Please write out, exactly, every line of the listing from its first line through the one that includes "BACK TO TOP (146, 2567)".

*** Opening of Exercise materials ***

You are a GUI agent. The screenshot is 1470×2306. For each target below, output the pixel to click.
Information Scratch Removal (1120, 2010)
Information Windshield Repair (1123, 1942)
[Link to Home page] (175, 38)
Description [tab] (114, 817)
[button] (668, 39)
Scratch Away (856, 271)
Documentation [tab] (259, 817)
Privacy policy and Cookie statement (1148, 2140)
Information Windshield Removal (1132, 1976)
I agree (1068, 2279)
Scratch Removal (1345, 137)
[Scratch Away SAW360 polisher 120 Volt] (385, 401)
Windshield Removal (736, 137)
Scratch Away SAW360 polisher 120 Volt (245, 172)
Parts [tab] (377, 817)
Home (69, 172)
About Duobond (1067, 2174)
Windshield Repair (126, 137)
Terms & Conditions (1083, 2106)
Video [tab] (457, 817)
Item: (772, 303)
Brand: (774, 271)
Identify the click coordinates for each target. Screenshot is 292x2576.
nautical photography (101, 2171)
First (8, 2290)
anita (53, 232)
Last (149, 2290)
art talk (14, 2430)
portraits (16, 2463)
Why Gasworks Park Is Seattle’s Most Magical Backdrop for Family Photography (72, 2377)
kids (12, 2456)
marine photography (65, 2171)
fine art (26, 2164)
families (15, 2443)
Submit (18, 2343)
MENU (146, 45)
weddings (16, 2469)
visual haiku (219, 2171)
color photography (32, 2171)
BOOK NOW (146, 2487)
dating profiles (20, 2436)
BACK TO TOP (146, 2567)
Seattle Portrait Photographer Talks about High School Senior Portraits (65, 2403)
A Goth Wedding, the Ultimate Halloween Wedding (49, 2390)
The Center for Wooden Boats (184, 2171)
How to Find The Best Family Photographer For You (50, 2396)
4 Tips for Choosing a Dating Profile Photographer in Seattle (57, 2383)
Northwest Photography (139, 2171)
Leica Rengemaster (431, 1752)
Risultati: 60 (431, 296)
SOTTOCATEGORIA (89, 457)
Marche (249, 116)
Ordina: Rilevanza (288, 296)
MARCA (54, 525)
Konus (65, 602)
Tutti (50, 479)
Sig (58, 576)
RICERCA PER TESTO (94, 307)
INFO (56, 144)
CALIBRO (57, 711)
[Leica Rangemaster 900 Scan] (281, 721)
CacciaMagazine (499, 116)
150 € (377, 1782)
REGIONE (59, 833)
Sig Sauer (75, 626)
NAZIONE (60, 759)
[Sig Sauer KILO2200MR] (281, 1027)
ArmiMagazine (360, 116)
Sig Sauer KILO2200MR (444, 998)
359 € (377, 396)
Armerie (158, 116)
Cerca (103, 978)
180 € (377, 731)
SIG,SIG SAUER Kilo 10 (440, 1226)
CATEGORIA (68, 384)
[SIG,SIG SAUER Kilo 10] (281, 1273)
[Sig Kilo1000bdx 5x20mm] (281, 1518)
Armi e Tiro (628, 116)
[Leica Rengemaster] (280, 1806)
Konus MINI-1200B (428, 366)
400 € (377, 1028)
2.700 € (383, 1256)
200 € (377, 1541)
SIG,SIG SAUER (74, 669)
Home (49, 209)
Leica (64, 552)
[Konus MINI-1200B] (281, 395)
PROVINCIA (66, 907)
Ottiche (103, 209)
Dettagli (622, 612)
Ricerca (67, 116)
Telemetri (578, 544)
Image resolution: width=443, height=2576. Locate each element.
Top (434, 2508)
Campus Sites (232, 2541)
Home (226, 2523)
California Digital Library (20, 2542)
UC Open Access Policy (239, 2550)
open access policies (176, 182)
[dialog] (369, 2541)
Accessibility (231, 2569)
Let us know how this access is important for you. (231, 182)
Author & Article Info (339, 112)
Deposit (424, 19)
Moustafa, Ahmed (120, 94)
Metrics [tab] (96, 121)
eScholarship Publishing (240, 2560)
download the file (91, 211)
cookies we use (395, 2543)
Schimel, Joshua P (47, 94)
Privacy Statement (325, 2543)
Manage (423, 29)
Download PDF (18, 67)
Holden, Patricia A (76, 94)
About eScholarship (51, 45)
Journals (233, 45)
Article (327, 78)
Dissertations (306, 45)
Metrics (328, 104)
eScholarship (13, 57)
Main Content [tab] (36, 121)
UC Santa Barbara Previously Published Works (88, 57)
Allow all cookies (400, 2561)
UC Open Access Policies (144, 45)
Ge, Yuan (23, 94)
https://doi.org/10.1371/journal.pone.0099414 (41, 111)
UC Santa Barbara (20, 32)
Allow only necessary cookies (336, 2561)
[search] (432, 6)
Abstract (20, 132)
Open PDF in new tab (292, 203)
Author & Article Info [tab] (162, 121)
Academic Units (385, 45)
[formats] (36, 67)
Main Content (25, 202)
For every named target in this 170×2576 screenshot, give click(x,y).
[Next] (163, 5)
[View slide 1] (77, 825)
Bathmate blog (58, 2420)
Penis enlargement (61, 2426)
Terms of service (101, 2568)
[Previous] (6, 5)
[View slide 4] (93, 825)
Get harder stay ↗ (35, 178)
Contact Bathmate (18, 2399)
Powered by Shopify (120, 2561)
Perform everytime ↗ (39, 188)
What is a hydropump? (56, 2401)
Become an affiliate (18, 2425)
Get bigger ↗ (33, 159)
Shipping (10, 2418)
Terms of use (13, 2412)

*** Close of Exercise materials ***

◆ **Worked solution**
You are a GUI agent. The screenshot is 1470×2306. For each target below, output the pixel to click.
Information Scratch Removal (1120, 2010)
Information Windshield Repair (1123, 1942)
[Link to Home page] (175, 38)
Description [tab] (114, 817)
[button] (668, 39)
Scratch Away (856, 271)
Documentation [tab] (259, 817)
Privacy policy and Cookie statement (1148, 2140)
Information Windshield Removal (1132, 1976)
I agree (1068, 2279)
Scratch Removal (1345, 137)
[Scratch Away SAW360 polisher 120 Volt] (385, 401)
Windshield Removal (736, 137)
Scratch Away SAW360 polisher 120 Volt (245, 172)
Parts [tab] (377, 817)
Home (69, 172)
About Duobond (1067, 2174)
Windshield Repair (126, 137)
Terms & Conditions (1083, 2106)
Video [tab] (457, 817)
Item: (772, 303)
Brand: (774, 271)
Identify the click coordinates for each target. Screenshot is 292x2576.
nautical photography (101, 2171)
First (8, 2290)
anita (53, 232)
Last (149, 2290)
art talk (14, 2430)
portraits (16, 2463)
Why Gasworks Park Is Seattle’s Most Magical Backdrop for Family Photography (72, 2377)
kids (12, 2456)
marine photography (65, 2171)
fine art (26, 2164)
families (15, 2443)
Submit (18, 2343)
MENU (146, 45)
weddings (16, 2469)
visual haiku (219, 2171)
color photography (32, 2171)
BOOK NOW (146, 2487)
dating profiles (20, 2436)
BACK TO TOP (146, 2567)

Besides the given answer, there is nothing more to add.